Document 27.1: The Schuman Plan on European Unity (1950)

One method of reviving European productivity and well-being after the devastation of World War II was for countries to pool natural resources such as coal and steel. Robert Schuman, French foreign minister from 1948 to 1953, was an architect of the European Coal and Steel Community, instituted after the war to share resources among France, West Germany, and other nations. Schuman, however, foresaw more long-term benefits, including lasting peace and the unification of all of Europe. The Schuman Plan, excerpted here, is widely viewed as a blueprint for today’s European Union.

World peace can only be safeguarded if constructive efforts are made proportionate to the dangers which threaten it. . . . Europe will not be made all at once, nor according to a single, general plan. It will be formed by taking measures which work primarily to bring about real solidarity. The gathering of the European nations requires the elimination of the age-old opposition of France and Germany. The action to be taken must first of all concern these two countries.

With this aim in view, the French Government proposes to take immediate action on one limited but decisive point. The French Government proposes that Franco-German production of coal and steel be placed under a common high authority within an organisation open to the participation of the other European nations.

The pooling of coal and steel production will immediately ensure the establishment of common bases for economic development as a first step in the federation of Europe, and will change the destinies of those regions which have long been devoted to the manufacture of arms, to which they themselves were the constant victims.

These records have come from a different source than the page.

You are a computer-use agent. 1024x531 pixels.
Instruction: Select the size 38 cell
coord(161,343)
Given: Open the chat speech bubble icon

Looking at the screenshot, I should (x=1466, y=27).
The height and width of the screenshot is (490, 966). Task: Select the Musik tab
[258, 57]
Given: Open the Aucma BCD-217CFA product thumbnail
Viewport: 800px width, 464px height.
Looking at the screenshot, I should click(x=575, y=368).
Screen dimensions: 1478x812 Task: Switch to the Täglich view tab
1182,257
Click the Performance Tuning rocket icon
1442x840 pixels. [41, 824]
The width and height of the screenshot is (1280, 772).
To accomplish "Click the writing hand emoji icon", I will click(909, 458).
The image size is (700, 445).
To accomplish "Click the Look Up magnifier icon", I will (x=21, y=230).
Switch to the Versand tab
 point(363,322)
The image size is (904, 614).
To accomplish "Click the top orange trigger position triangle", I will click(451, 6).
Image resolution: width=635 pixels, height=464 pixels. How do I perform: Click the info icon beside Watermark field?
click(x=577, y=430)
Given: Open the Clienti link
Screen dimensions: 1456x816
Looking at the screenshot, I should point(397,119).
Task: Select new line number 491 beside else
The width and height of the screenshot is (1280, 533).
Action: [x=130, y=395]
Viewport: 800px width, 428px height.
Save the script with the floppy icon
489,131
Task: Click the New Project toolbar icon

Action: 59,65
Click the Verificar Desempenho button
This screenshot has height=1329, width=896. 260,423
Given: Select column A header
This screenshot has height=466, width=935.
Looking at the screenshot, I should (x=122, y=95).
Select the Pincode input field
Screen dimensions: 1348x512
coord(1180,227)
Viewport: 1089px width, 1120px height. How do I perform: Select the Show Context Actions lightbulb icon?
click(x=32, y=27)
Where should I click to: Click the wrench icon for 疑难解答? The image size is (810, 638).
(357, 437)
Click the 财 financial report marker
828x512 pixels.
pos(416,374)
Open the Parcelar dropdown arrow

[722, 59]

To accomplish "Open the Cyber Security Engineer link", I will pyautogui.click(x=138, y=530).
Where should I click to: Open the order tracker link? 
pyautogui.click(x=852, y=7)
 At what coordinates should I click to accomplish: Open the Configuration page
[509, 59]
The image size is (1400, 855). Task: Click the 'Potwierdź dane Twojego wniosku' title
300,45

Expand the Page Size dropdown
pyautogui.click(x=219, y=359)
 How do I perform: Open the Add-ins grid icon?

The common production thus established will make it plain that any war between France and Germany becomes not only unthinkable, but materially impossible. The establishment of this powerful entity, open to all countries willing to take part, and eventually capable of making available on equal terms the fundamental elements of industrial production, will give a real foundation to their economic unification. . . .

By pooling basic production and by creating a new high authority whose decisions will be binding on France, Germany and the other countries that may subsequently join, these proposals will lay the first concrete foundation for a European Federation which is so indispensable to the preservation of peace.

Source: U.S. Department of State Bulletin, June 12, 1959, 936–37. Reprinted in A. G. Harryvan and J. van der Harst, eds., Documents on European Union (New York: St. Martin’s, 1997), 61–62.

Question to Consider

What are the goals of the Schuman Plan and how realistic do they seem in retrospect?